We let the little girl run. She came home with a modest sunburn.

raven said...

That is a depressing report. At 7 or 8 we walked to school, about a mile, often cutting through the swamp on an old trail. Played in the woods till dinner time. Got cut and bruised and poison ivy and every once in a while someone would break an arm.
Helmet? On a bike? SISSY! Seriously, if someone had suggested that to us in 1965, we would have thought they barking mad.
I have probably mentioned this before, but there was an interesting article in the Daily Mail a few years back, about how childrens roaming was increasingly restricted.
Here it is.
https://www.dailymail.co.uk/news/article-462091/How-children-lost-right-roam-generations.html

Mike Guenther said...

In the neighborhood in San Diego where we grew up, there was a large canyon and bluff behind our house. To get to our friend's house, we had to ride our bikes across the top of the bluff, down the embankment on a narrow trail and cross a four lane road to get to their house.

When riding in the canyon, we would ride our bikes into the flood control tunnels, (square concrete tubes about seven feet square), sometimes riding for miles up various branches. To figure out where we were, we'd find a ladder going up to the street curb above and look for a street sign to see where we were.

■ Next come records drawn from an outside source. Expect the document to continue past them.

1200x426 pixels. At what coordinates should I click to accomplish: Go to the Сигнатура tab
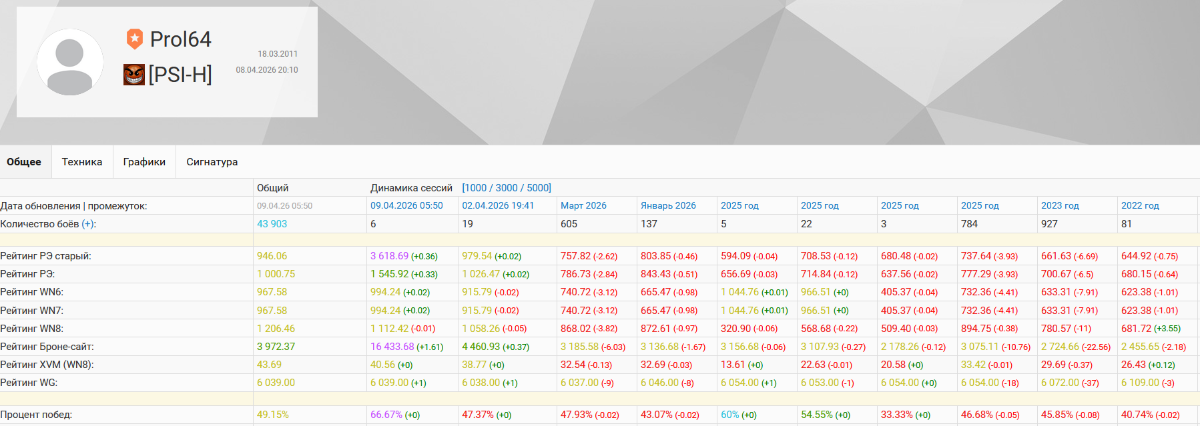(212, 161)
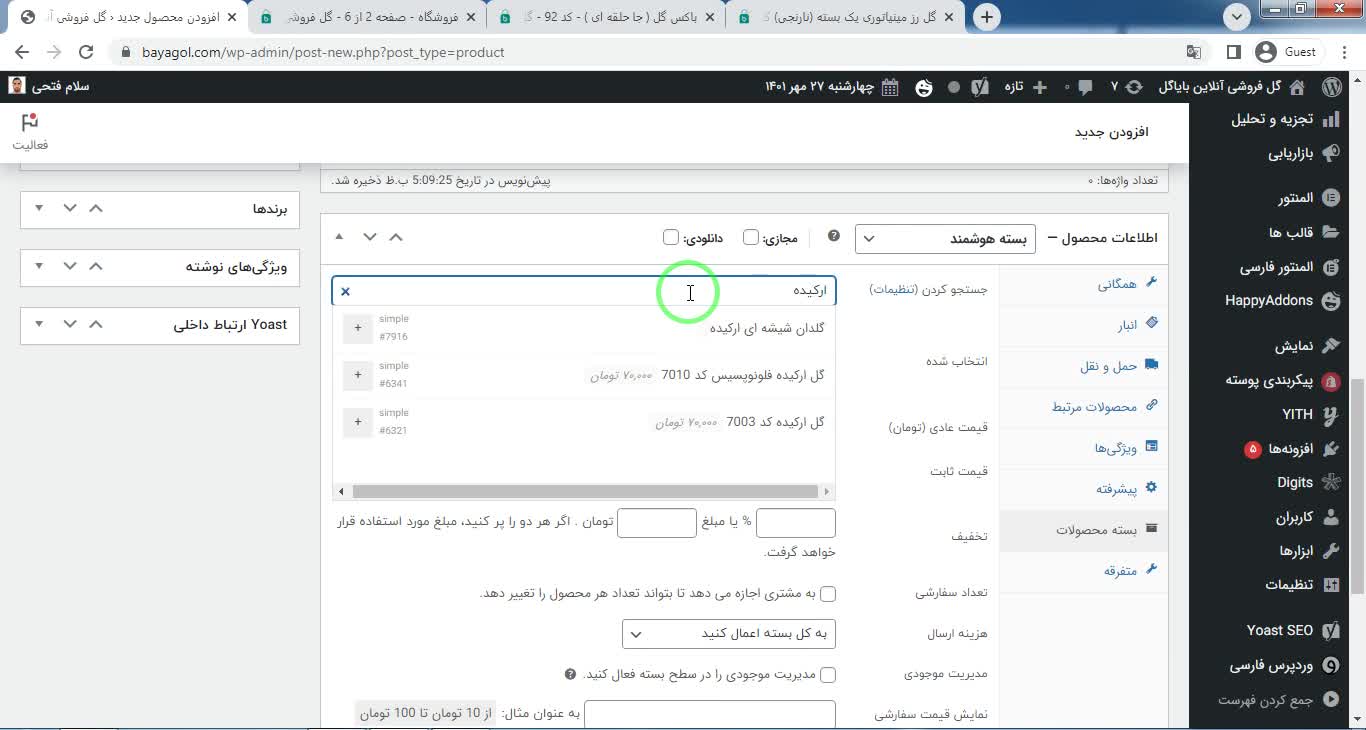Click the Yoast icon in admin bar
The width and height of the screenshot is (1366, 730).
(983, 87)
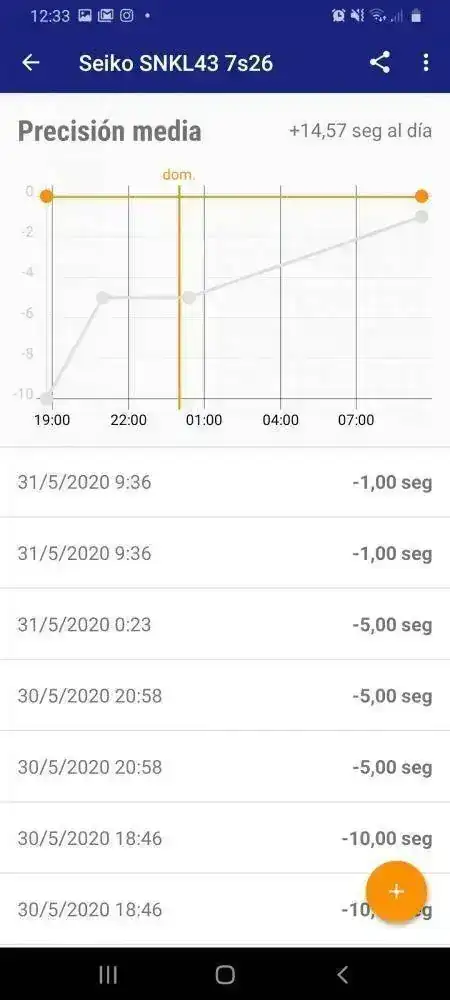Select left orange endpoint on zero line

point(47,196)
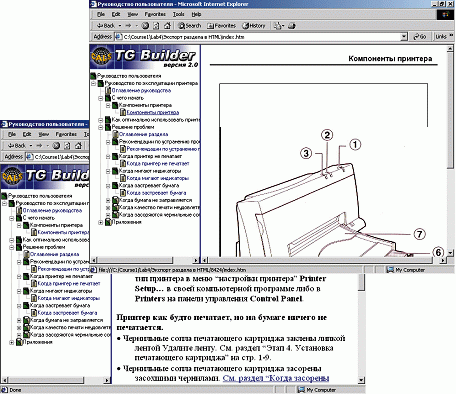The height and width of the screenshot is (394, 456).
Task: Open the Favorites toolbar button
Action: point(221,25)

We also walked to little league practice, and our games, walked to school and also to the store. I was 9 and my brothers were 8 and 7.

As far as going places, me and my brothers rode in the back of the pickup truck and held on for dear life. This was mid 60's.

Anonymous said...

Late 1970s-early90s. Walked all over the place, spent all day in summer with a herd of other age 7-11 year olds playing in a gully system that linked our houses together. "Be back by supper." No helmets while on bikes.Got stung by nettles, mosquito bites, sunburns (OK, not me because I bathed in sunscreen), scrapes and bruises and so on. I'm still here.

LittleRed1

james said...

AVI pointed out before that there's a survivor's bias--kids who were badly hurt w/o helmet wound up in special care somewhere out of sight.

FWIW, nobody I knew wound up hurt except a classmate who died in an auto accident. I stepped on a mamba in our back yard, but it was sluggish.

raven said...

Everything incurs a cost. Freedom is no exception. Life is not safe.

I would argue the unseen damage done to independence and responsibility, to all, far outweighs the crippling damage or death incurred by the very,very few.

Maybe we need shirts.
"Toxic male."
"Safety second."

Assistant Village Idiot said...

I was a mill-city urban, not rural or suburban child. We were told after supper to "come back when the street lights come on." I walked down to the mid-twon Y after school for swimming or games as early as second grade or to the library unsupervised of a Saturday as early as third. One learned to assess a neighborhood or a distant threat intuitively and reroute or prepare to charm/brazen it out.

It only partly translates to larger-city neighborhood dangers, but it at least alerts one to the idea that wariness is a good idea the closer one gets to bad neighborhoods. These are not race-identifying skills, BTW, and those who try to make that accusation have the mill towns of New England as counter-evidence. There were no black or hispanic people to speak of, yet one could still size up from three blocks away that a particular three teenagers together were looking for trouble. You just knew.